A wise man once told me that I will come across brick walls. These brick walls would be difficult to knock down, but once down, they would stay down and my path would be easier. I am knocking down several walls a day, but I look behind me and there they are, crumbled piles of brick to brush to one side.

Wednesday 4 August 2010

The waiting game

At the moment all I seem to be doing is waiting. I am quite an impatient person, no, I am a very impatient person. I want everything done yesterday but I guess I just have to wait like everyone else.

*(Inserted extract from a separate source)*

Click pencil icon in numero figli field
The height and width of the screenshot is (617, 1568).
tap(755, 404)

Today I spent my time waiting for my first delivery of stock to arrive. I waited and waited and waited. Did I mention that I am impatient? Finally, when I could bare it no longer, I made a phone call. I dread to think what the man on the other end of the line was thinking when I demanded to know where my delivery was. In the end, he humoured me by giving me a tracking number so that I could look on line. There it was in black and white - estimated delivery between 3:32 and 4:32. Well, this was about 4:20. By about 4:23 and after plenty of curtain twitching, my husband sent me upstairs to change the boy's nappy. The nursery is at the back of the house. The driveway is at the front. Now, how cruel can a man get. Needless to say, it was at this point that the driver turned up. Typical. Cue the fastest nappy change known to man and me running out the back door, bare feet, rushing to meet the delivery driver like he was an old, long-lost friend. My first box of stock has landed!
At this point, being extremely proud of my first delivery, I would normally post a picture of said box so that you could all revel in my delight, however after a recent trip to the beach, my camera has gone on strike. It has been consumed by sand and I fear will never shoot again.

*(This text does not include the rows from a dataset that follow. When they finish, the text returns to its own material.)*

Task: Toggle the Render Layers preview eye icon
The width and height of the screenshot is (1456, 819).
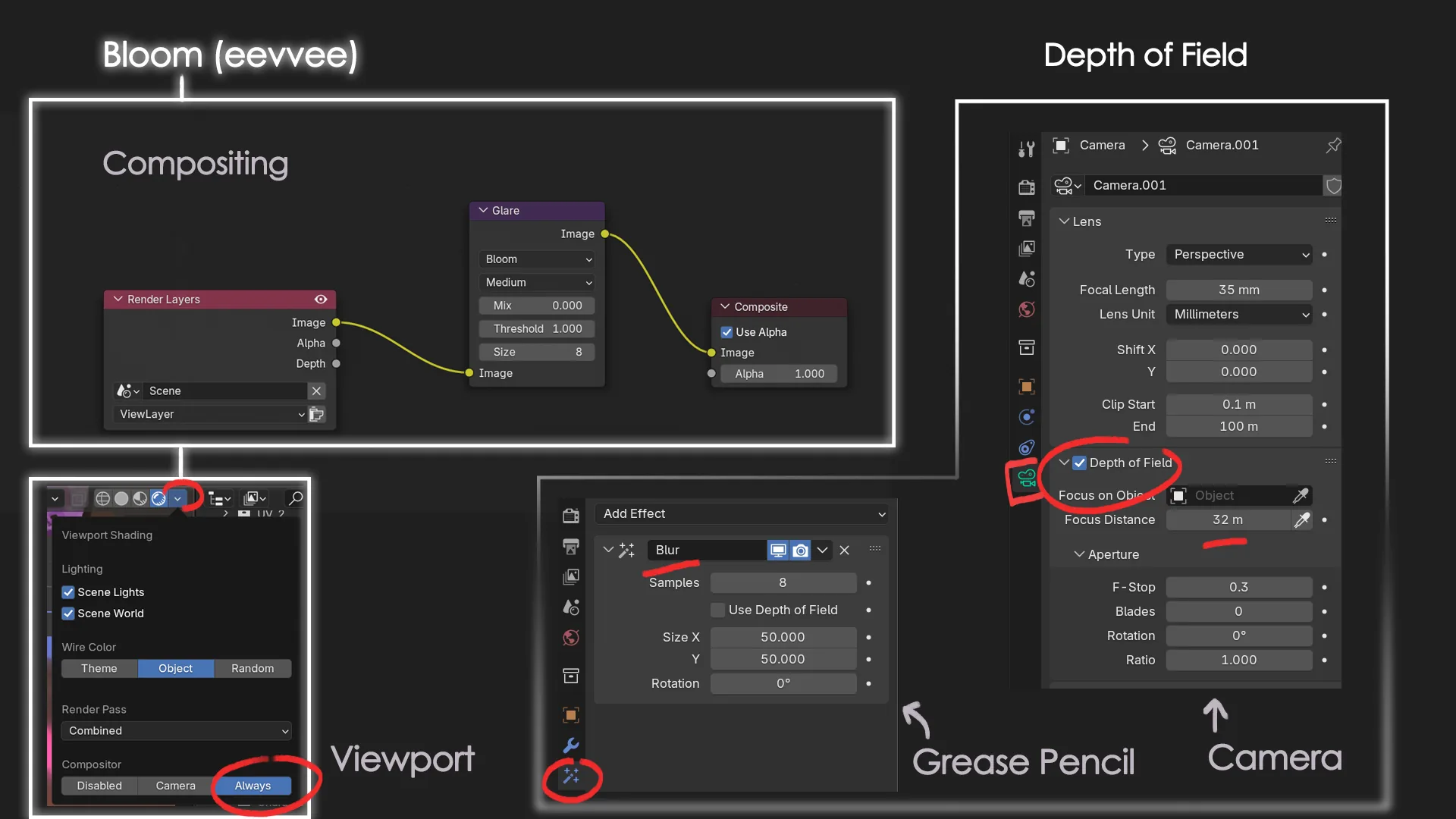Action: (321, 300)
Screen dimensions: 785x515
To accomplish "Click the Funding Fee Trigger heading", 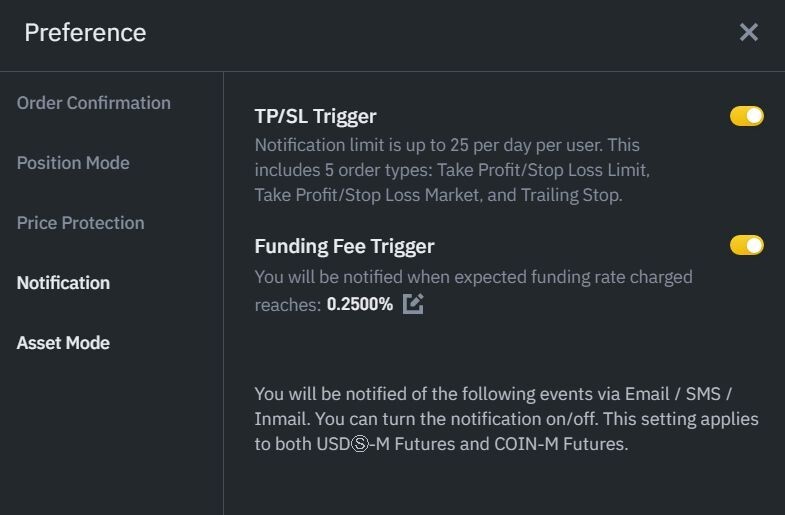I will click(344, 246).
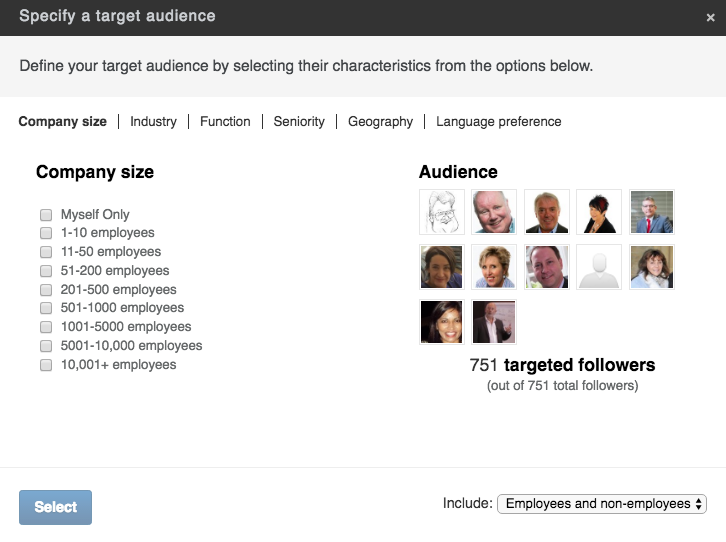This screenshot has height=542, width=726.
Task: Open the Include employees dropdown
Action: tap(601, 504)

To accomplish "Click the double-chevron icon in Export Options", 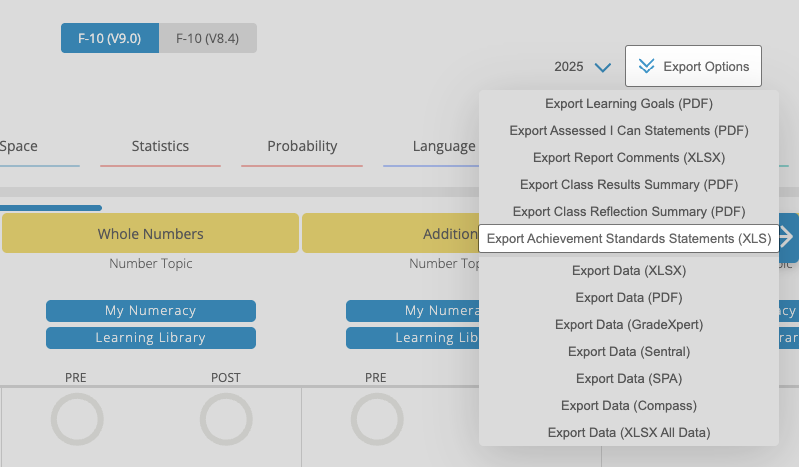I will (646, 66).
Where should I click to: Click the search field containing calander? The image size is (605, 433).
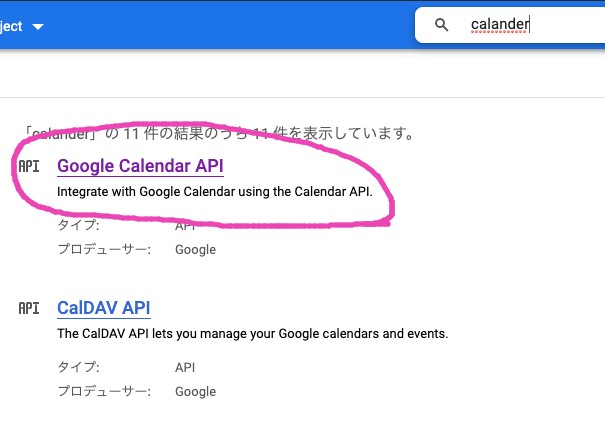pyautogui.click(x=510, y=25)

Tonight, when the little man is in bed, I will no doubt empty my new box of it's contents, then fill it up again. Leave it 5 minutes and start the process again, making myself familiar with my new purchases and soaking it all in. A tad obsessive - maybe? But my box of goodies is my first real life symbol of what lies ahead. I need to be obsessive!
Tykes Tights seems to be getting a good following now, especially since I started this blog and began tweeting. I am a twit, according to my husband.
This morning, I had a lovely message from a lady who is a journo up north. She wanted to film me as a new mumpreneur starting up. She wanted to know if I lived up north too. How I cried! I want to be filmed!!!
The waiting starts again. I have 2 more boxes of stock on the way. My poor husband!